## Selected extract
═══
Usage for backing up:

backup-to-parts.py [-h] [-bs BLOCK_SIZE] [-ps PART_SIZE] [-k]
                   [-s SNAPSHOTS] [-u] source backup-root
  • source: the file or device to backup, e.g. /dev/rdisk1s2 or /dev/sda2. Can also be a partition UUID when -u is specified.

  • backup-root: the path to the folder that will contain the backup

  • -bs SIZE --block-size SIZE
    Block size used with dd and when comparing files. Defaults to 1 MB.

  • -ps SIZE --part-size SIZE:
    The size of the parts the source file or device is split into. Defaults to 100 MB.

  • -k --keep-null-parts:
    The default behavior is any part of the backup that contains no data other than null bytes (zero) are represented by 0 bytes files. When this is used, all parts are kept at full size.

  • -s COUNT --snapshots COUNT
    Specifies how many snapshots are kept in the backup root. When set to 1 or higher, the script will create the snapshot folders in the backup root named with a timestamp. When set to 0, no snapshots are made and the backup root just contains all of the parts. The default is 4.
═══
## Information supplied
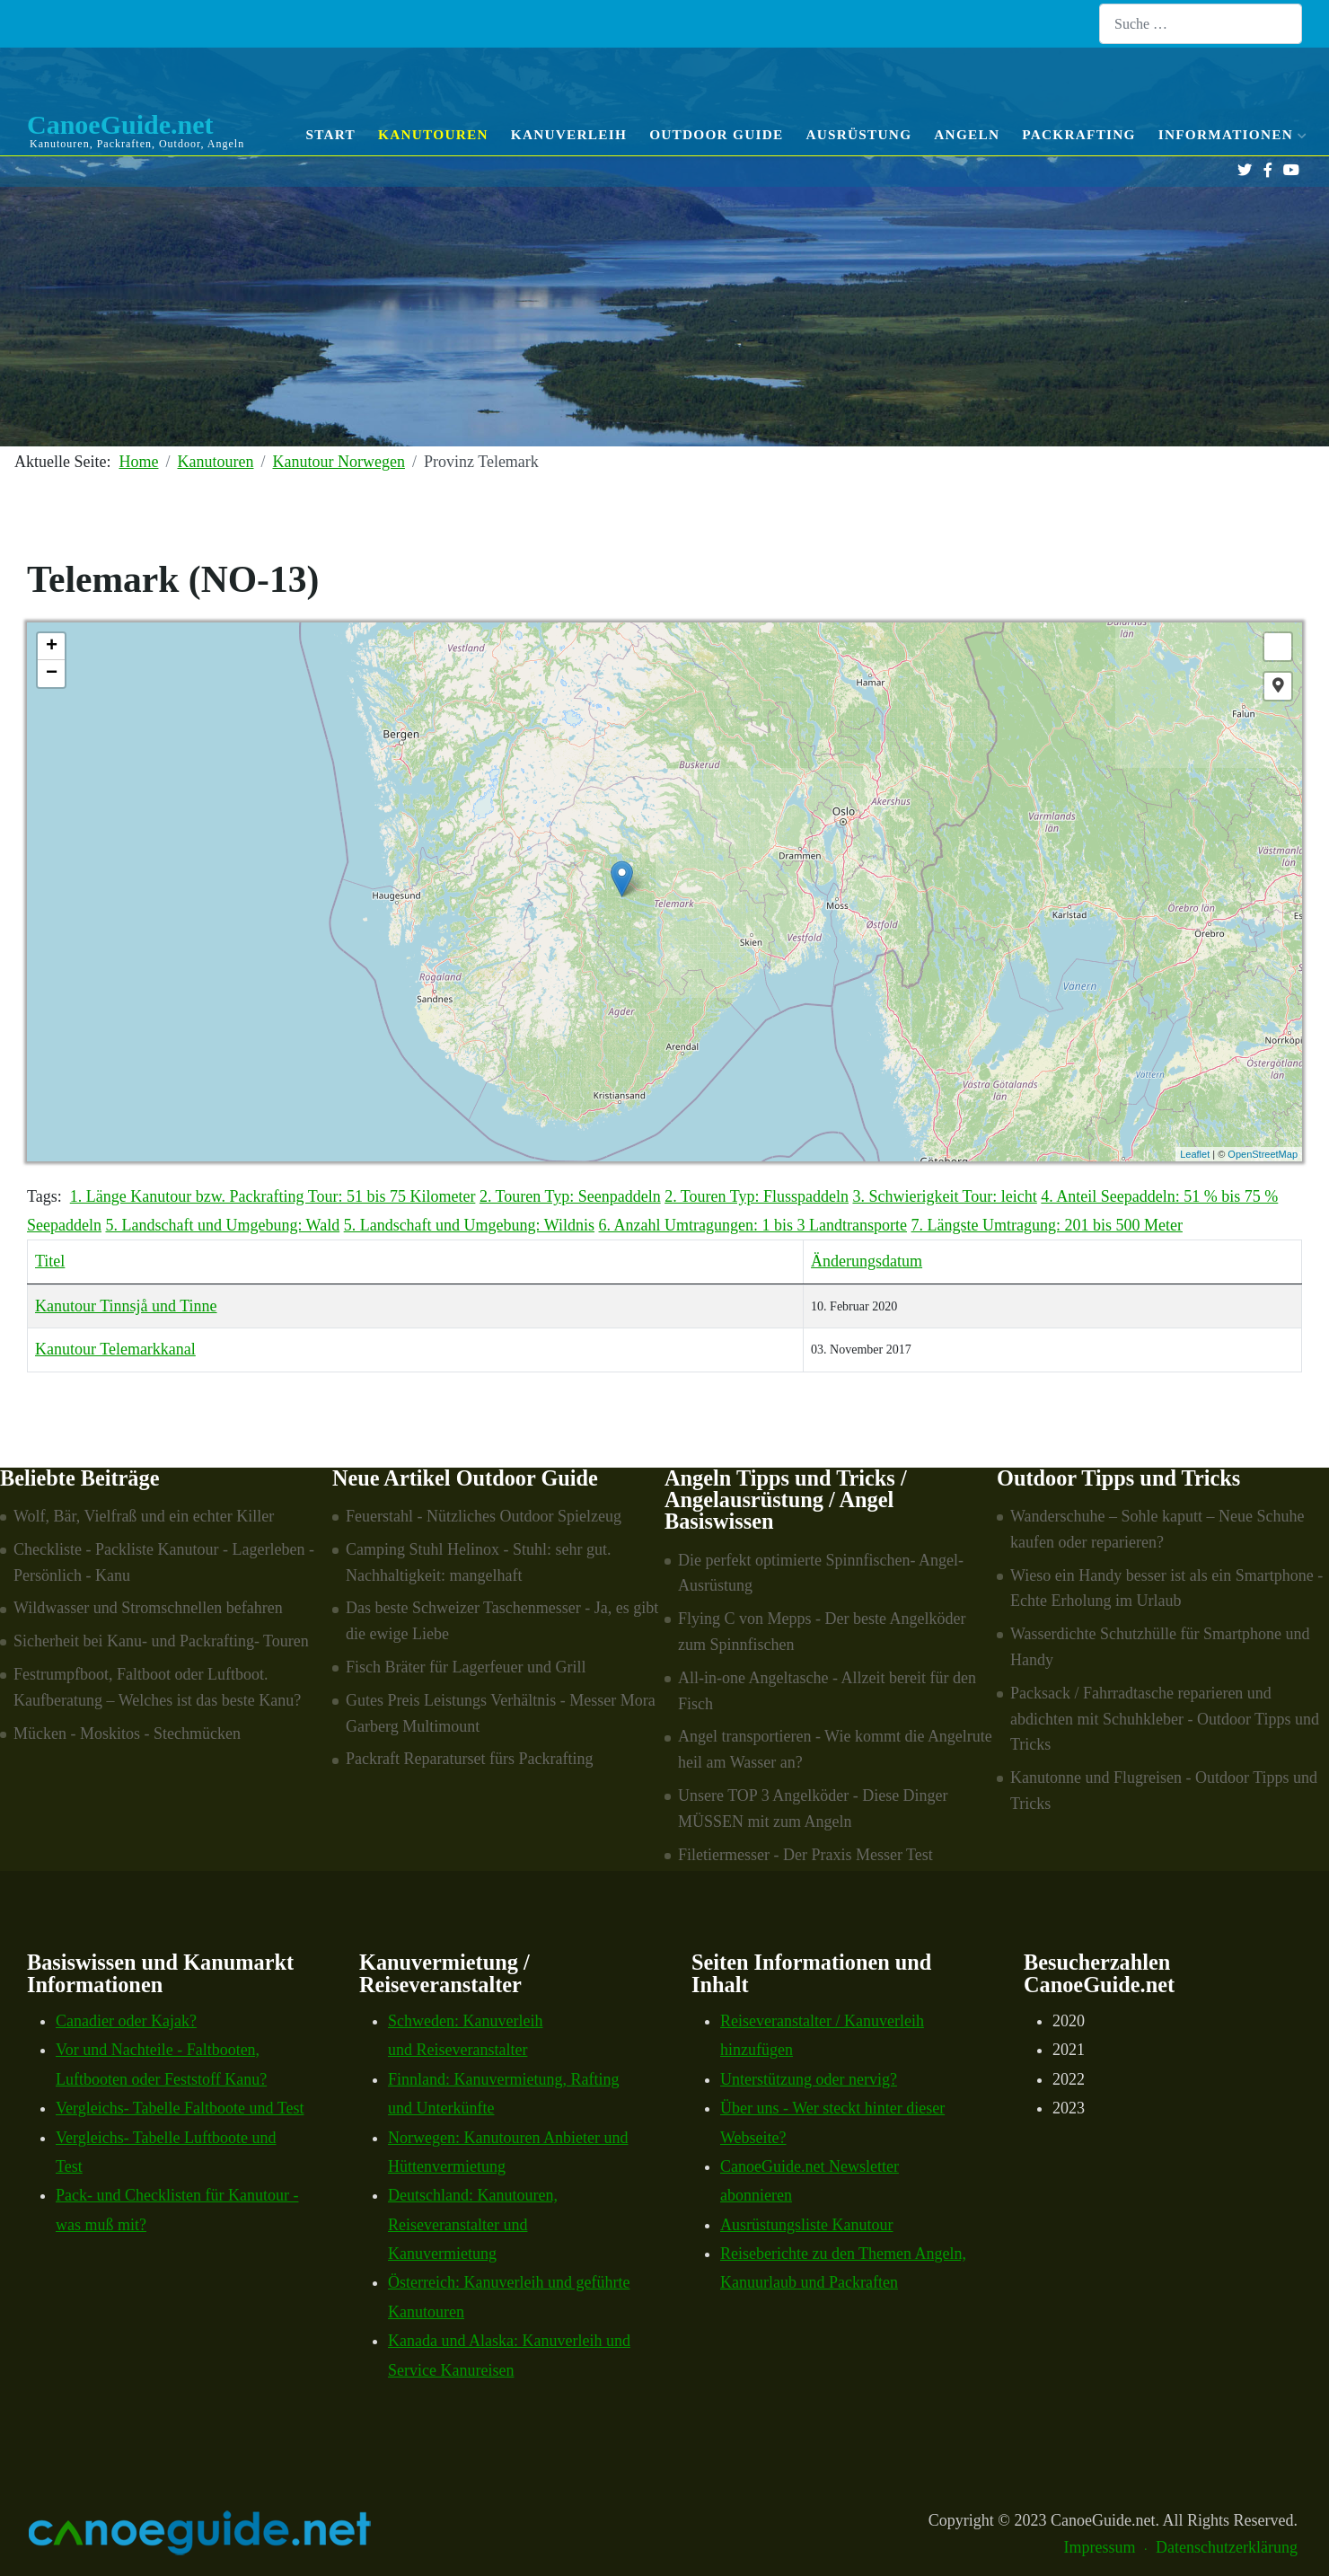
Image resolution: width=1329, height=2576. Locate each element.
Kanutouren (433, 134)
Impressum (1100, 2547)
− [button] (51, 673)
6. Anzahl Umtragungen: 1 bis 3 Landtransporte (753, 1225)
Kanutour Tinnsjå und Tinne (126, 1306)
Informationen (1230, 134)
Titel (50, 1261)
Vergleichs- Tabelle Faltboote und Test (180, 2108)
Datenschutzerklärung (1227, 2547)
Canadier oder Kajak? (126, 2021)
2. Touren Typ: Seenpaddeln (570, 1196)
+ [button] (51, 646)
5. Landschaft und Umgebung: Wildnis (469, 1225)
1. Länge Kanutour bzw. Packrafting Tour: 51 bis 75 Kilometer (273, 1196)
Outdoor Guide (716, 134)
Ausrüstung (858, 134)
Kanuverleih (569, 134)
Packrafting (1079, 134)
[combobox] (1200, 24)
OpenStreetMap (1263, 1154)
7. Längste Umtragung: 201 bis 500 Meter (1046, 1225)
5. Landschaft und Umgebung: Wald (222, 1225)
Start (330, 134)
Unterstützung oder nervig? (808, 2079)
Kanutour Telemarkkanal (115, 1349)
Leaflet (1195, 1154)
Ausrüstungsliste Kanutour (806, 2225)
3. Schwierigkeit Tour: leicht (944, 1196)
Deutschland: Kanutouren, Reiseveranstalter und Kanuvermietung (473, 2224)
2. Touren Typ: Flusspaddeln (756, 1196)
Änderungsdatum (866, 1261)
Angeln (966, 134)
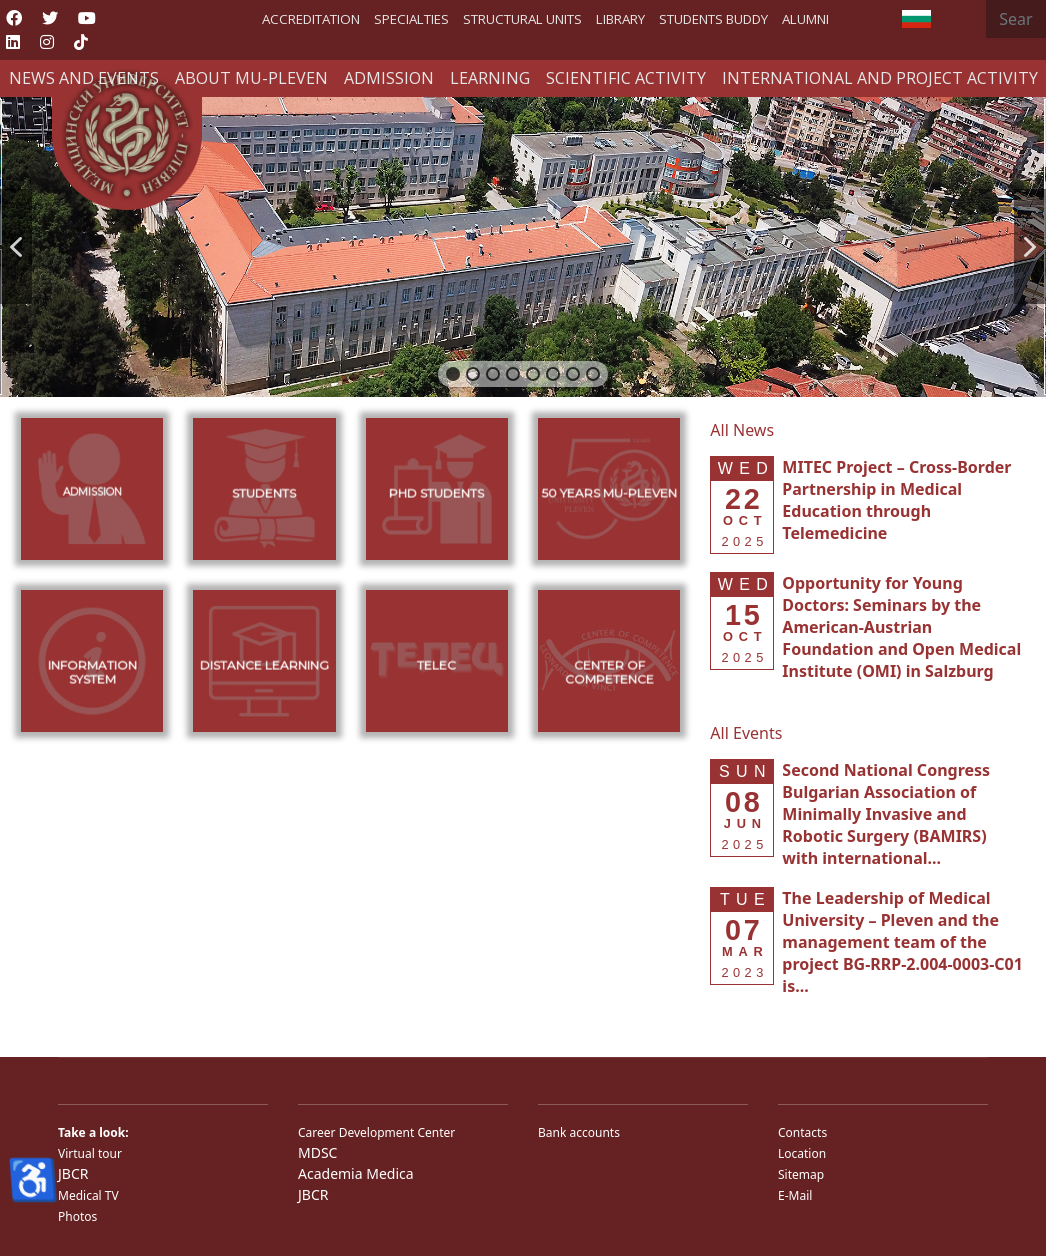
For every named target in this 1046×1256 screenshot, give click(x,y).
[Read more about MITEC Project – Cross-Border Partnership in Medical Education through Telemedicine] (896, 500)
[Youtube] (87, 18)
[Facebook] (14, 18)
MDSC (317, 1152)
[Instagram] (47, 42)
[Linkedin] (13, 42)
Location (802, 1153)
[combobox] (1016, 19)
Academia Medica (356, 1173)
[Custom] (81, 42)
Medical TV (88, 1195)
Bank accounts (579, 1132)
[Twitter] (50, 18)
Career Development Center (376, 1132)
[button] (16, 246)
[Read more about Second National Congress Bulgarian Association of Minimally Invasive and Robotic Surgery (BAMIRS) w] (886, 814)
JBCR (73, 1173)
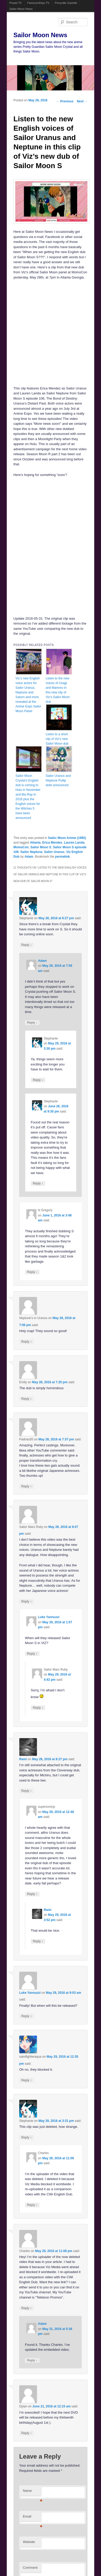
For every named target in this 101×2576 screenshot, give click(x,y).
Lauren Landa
═══
## Stated problem
Carry on the usage notes for backup-to-parts.py from the point where they stop.

## Reply to the exercise
  • -u --uuid
    Specifies that source is a partition UUID rather than a file or device identifier.

  • -h --help
    Displays usage information

Example:
backup-to-parts.py -ps 50m -bs 1m -s 10 /dev/rdisk4s1 /Volumes/Backups/external-drive-backup/

Usage for restoring:

restore-from-parts.py [-h] [-bs BLOCK_SIZE] [-s START] [-v] snapshot-path destination
  • snapshot-path: path to a folder containing all of the parts of a backup. When -s is non-zero when creating the backup, this is the path to a particular snapshot, otherwise it's the path to the backup root itself.

  • destination: the file or device to restore onto, e.g. /dev/rdisk1s2 or /dev/sda2

  • -bs SIZE --block-size SIZE
    Block size used with dd. Defaults to 1 MB.

  • -s START --start START
    Index of the part to start with when writing to the destination. The part is still written to the correct point on the drive as though restoration started with the first part. Useful to resume a restoration that has been stopped partway through.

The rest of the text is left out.